Excited to finally meet my family, Sarah had arranged the occasion a few days earlier. Yet apart from a few pleasantries, she said nothing at all at the table. My father tried to engage her with stories about his childhood in Montreal, but she didn’t stir. Eventually, the meal turned into a dialogue between my parents about the bugs taking over the rosebush they had planted. On the drive home, more silence. That evening, she didn’t so much as look my way. My heart, it ached. I felt like I had been ripped away from the source-spring. Why was I exiled, again?

It was as though our roles had been recast overnight. I was now the frustrated woman yearning for contact, and she the armored man. Now it was her turn to decide. Defend against this great love, or surrender to its depths? Goliath or Go-lie-with? Hercules or Heartcules? What choice would her soul make?

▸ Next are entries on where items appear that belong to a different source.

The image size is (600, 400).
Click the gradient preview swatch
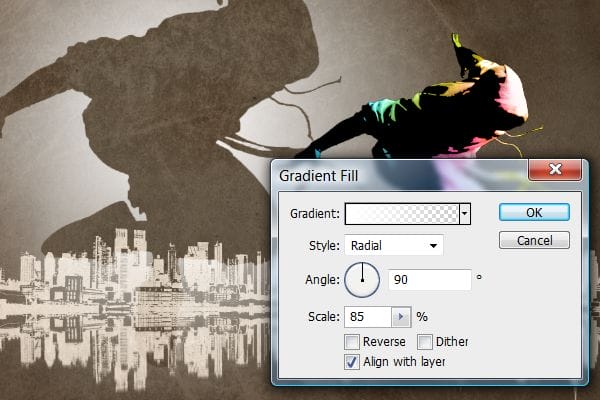coord(402,213)
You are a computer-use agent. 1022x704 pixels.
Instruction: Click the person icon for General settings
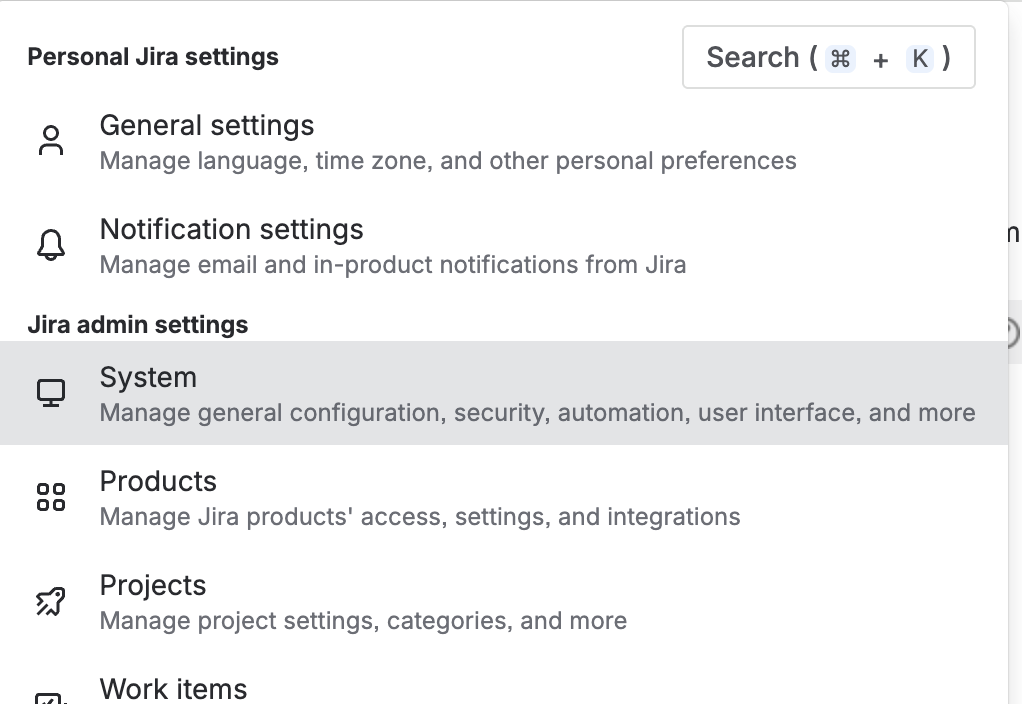pyautogui.click(x=50, y=141)
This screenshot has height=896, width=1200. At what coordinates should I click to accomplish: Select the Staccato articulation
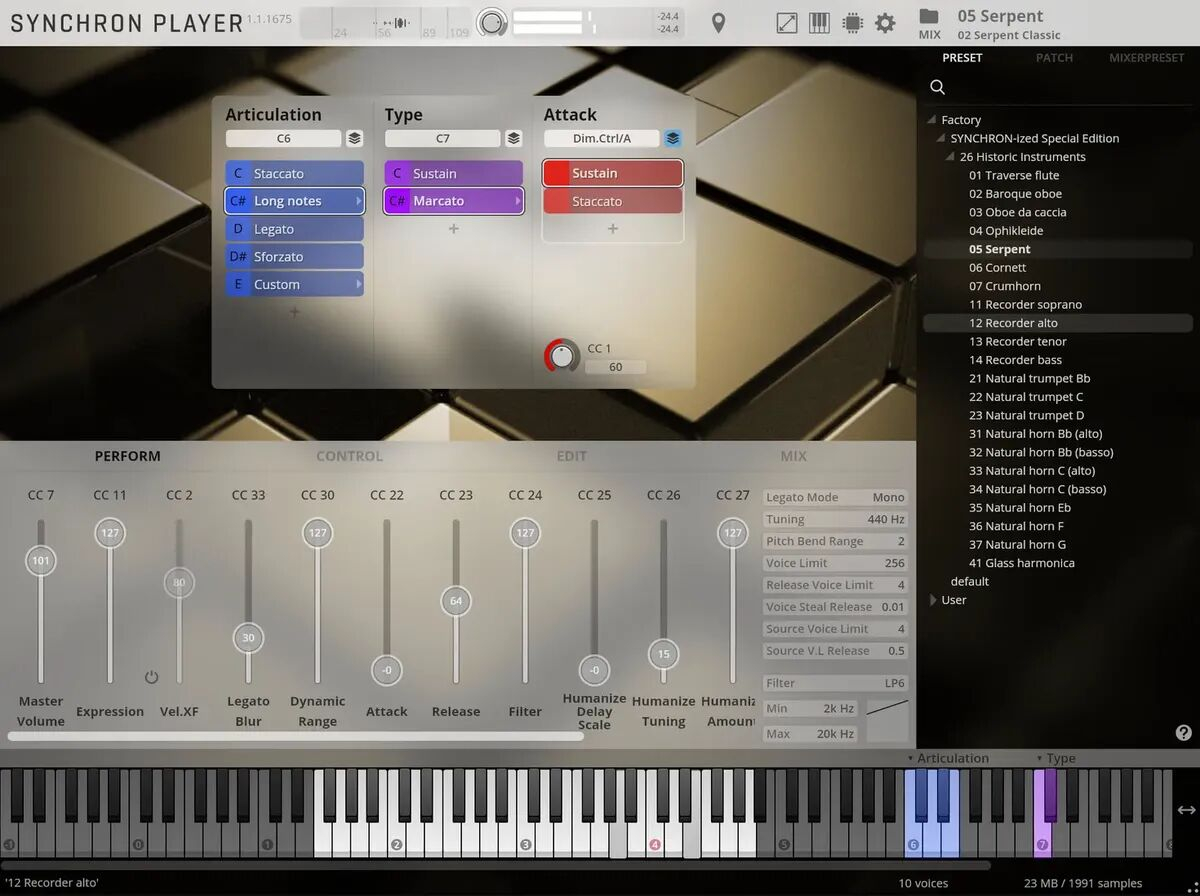(x=293, y=174)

The next morning she woke up at dawn sprinkled with wonder. My heart filled with optimism. Whatever she needed to work through had cleared. The house was again alive with whimsy, filled with energy, as she danced around the living room to kirtan and hip-hop, playfully sexy in one of my baby blue button-down shirts. Something about that hot little ass popping out from below my suit shirt got my sexual juices flowing, something fierce. She made me a delicious breakfast—steel cut oatmeal and a blueberry papaya fruit salad—while I snapped pictures of her with my cell phone. What a beauty!

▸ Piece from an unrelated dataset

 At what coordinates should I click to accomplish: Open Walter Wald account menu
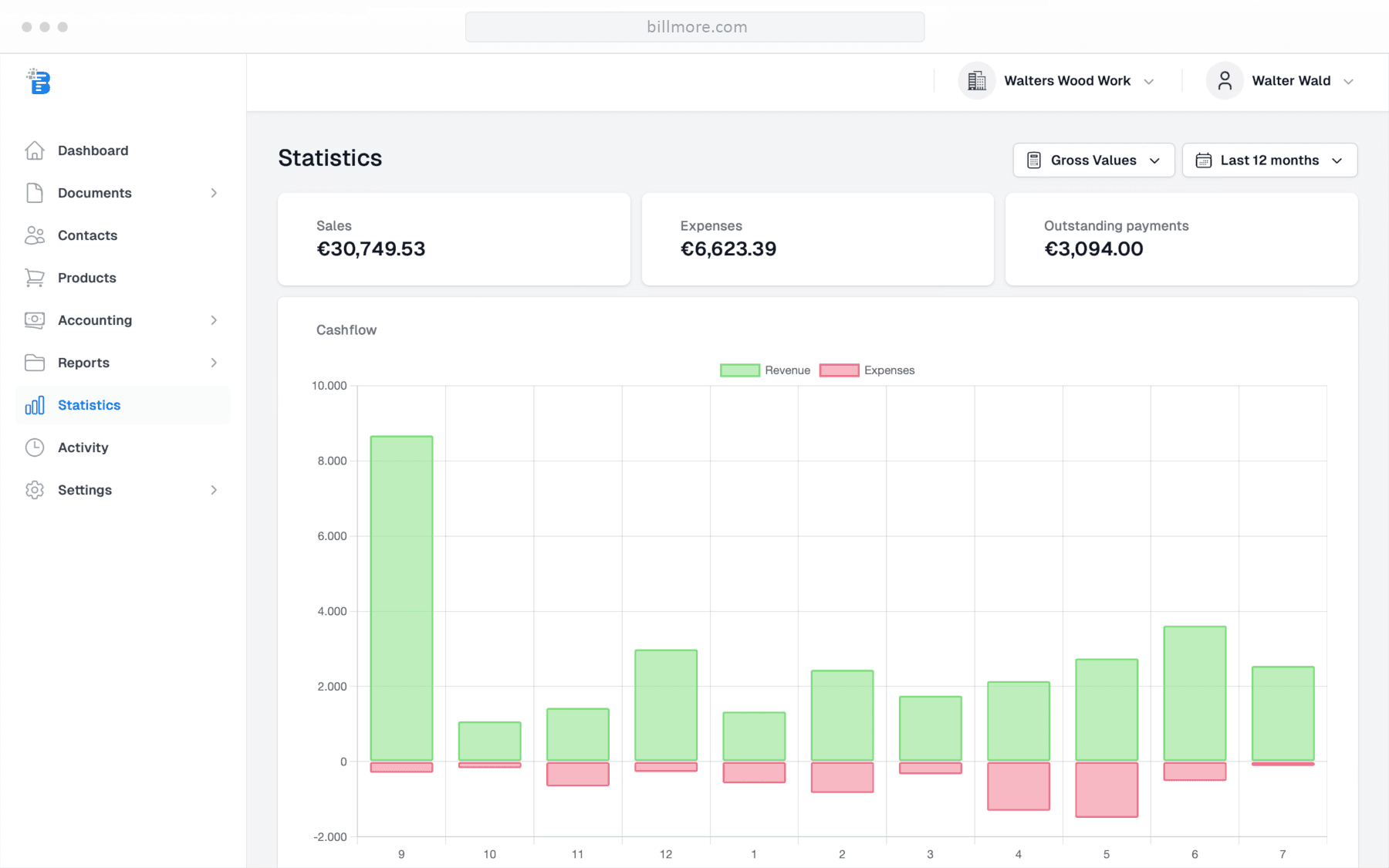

We had planned a picnic on Toronto Island, but I prayed for rain so I could stay inside and ravenously devour her before her night flight. As we walked into the bedroom to get dressed, the storm began. God is good! Into the bed we went. Time to get wet.

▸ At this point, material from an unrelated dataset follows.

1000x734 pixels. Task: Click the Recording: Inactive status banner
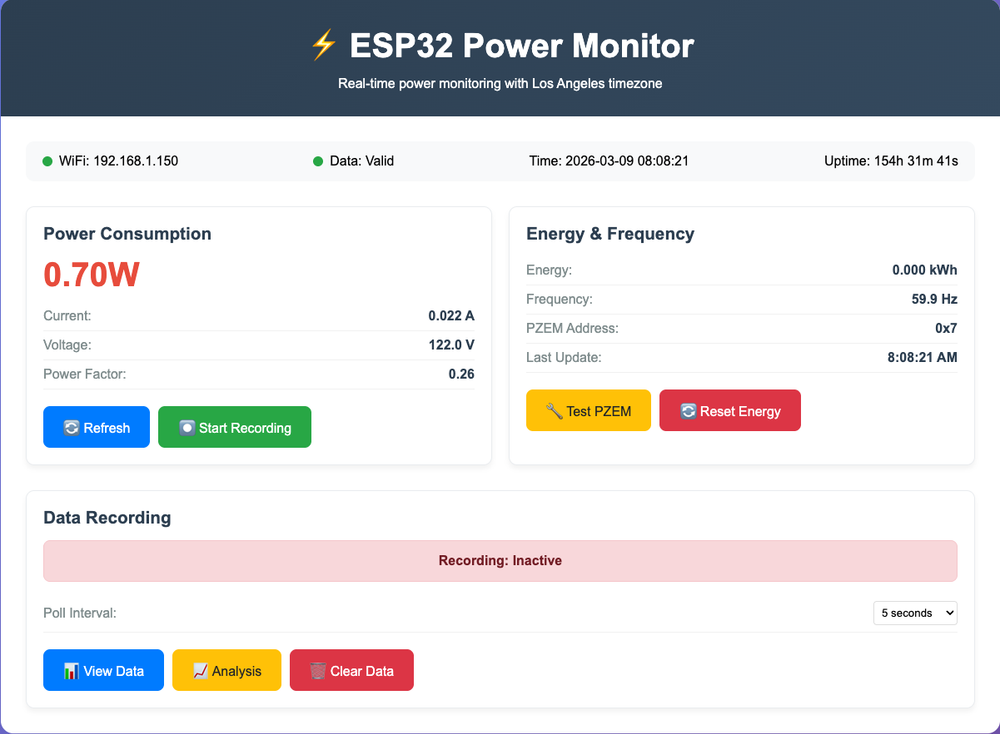[500, 561]
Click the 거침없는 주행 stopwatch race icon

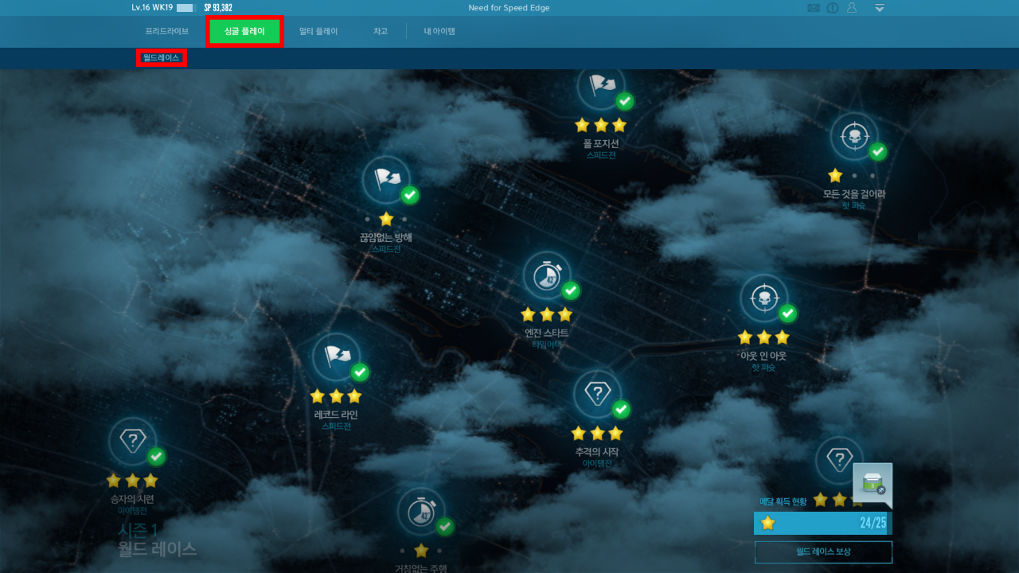(421, 511)
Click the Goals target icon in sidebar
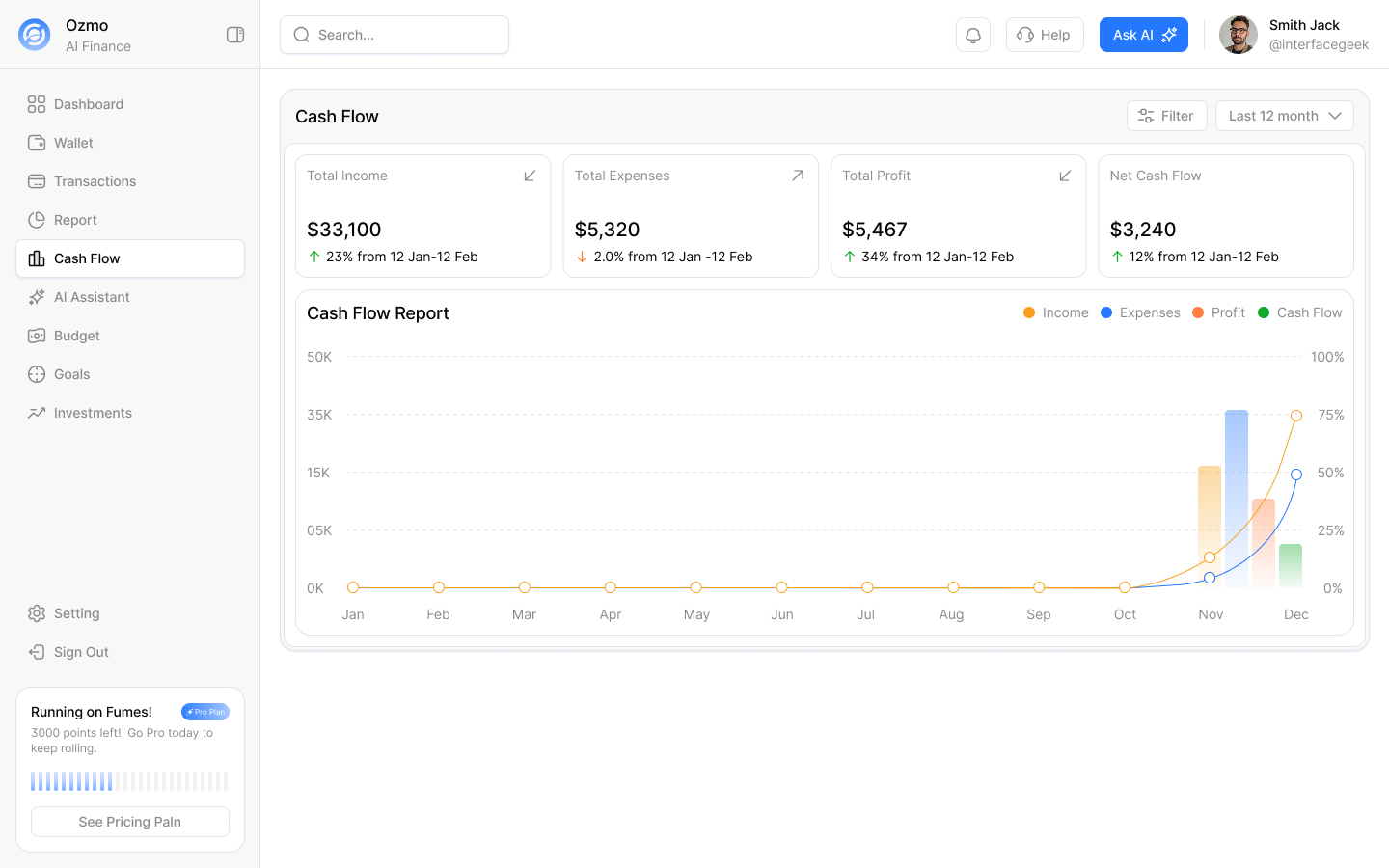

I spent hours savoring every part of Sarah’s body. It was all I could do to avoid her yoni, but I didn’t want to discriminate. I wanted to know every room in the temple equally. I moved my hands and lips over every contour and curve, absorbed and tasted every texture, learning her like a beautiful new foreign language. Past, present and future all merged into a single tense as I discovered a grammar my heart could finally understand. At one point, I spent half an hour just kissing her armpit. Not just any armpit, but God’s ticklish hiding place. And then the small pink birthmark on the back of her neck. When you love someone fully, you are always kissing the divine.

As I worshiped, I had visions of us flood through me: canoeing together down a marshy river, sitting side by side in an old-time prairie schoolhouse, lying beside each other on a desolate beach. I didn’t know where these visions were coming from, but it seemed impossible to imagine a lifetime without this woman in it. And one persistent future vision: Sarah with a baby born of this love, fast asleep in her arms.

Later in the day, my tongue led the way down her body, lingering at her nipples, sliding over her soft belly, circling her belly button, and finally plunging into her moist and ready love-cave, taking this tour of the yoniverse to a whole new level. As the rain splashed against the bedroom window, I too got wet, soaked to the bone by sweet yoni rain. What an immature man calls a hot pussy, an awakening man calls God in liquid drag. The more I ingested, the more I awakened to source. God is a dish best served juicy.

When we finally stopped, we realized Sarah had almost missed her flight. We packed and dressed hastily, while I inwardly prayed for a traffic jam. With the salty smell of sex all over us, we raced to the airport, arriving just in time. She kissed me quickly and darted out of the car.

When I returned home, I found this little bit of farewell prose chalked on the bathroom wall by my complicated beloved:

We break
we break and mend
we flow
against the surf
we fold
we bend and twist
we splay
we break again-
and again, we mend.

Just as long as we mend, I can bear most anything.